■ Work to complete
Take every line from the records below that includes the word "menu".

*** Block opens ***

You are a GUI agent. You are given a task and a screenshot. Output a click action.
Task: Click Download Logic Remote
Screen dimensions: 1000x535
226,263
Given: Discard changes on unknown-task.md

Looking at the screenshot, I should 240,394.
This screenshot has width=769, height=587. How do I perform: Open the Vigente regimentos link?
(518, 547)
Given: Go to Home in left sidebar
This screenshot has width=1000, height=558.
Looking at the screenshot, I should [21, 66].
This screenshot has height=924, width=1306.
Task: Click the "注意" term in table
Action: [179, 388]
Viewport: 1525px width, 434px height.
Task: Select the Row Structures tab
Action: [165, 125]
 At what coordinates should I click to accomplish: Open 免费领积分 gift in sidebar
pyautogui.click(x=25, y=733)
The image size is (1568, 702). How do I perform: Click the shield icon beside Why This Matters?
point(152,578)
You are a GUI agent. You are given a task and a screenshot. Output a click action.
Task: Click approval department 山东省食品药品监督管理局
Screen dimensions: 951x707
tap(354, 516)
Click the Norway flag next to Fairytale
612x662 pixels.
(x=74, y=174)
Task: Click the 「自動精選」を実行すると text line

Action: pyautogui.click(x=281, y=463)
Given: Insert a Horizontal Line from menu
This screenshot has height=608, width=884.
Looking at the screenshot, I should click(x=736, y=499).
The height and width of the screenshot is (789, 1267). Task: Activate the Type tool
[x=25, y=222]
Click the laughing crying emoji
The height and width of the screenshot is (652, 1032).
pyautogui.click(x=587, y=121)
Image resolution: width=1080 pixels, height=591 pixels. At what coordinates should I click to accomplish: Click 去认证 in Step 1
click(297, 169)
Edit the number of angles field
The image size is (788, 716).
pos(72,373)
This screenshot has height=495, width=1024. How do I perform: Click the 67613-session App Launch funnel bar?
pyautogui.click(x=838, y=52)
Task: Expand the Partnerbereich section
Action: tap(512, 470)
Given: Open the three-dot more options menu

*** Block closes ***

■ Solution for this problem
Given: Insert a Horizontal Line from menu
Given: Open the three-dot more options menu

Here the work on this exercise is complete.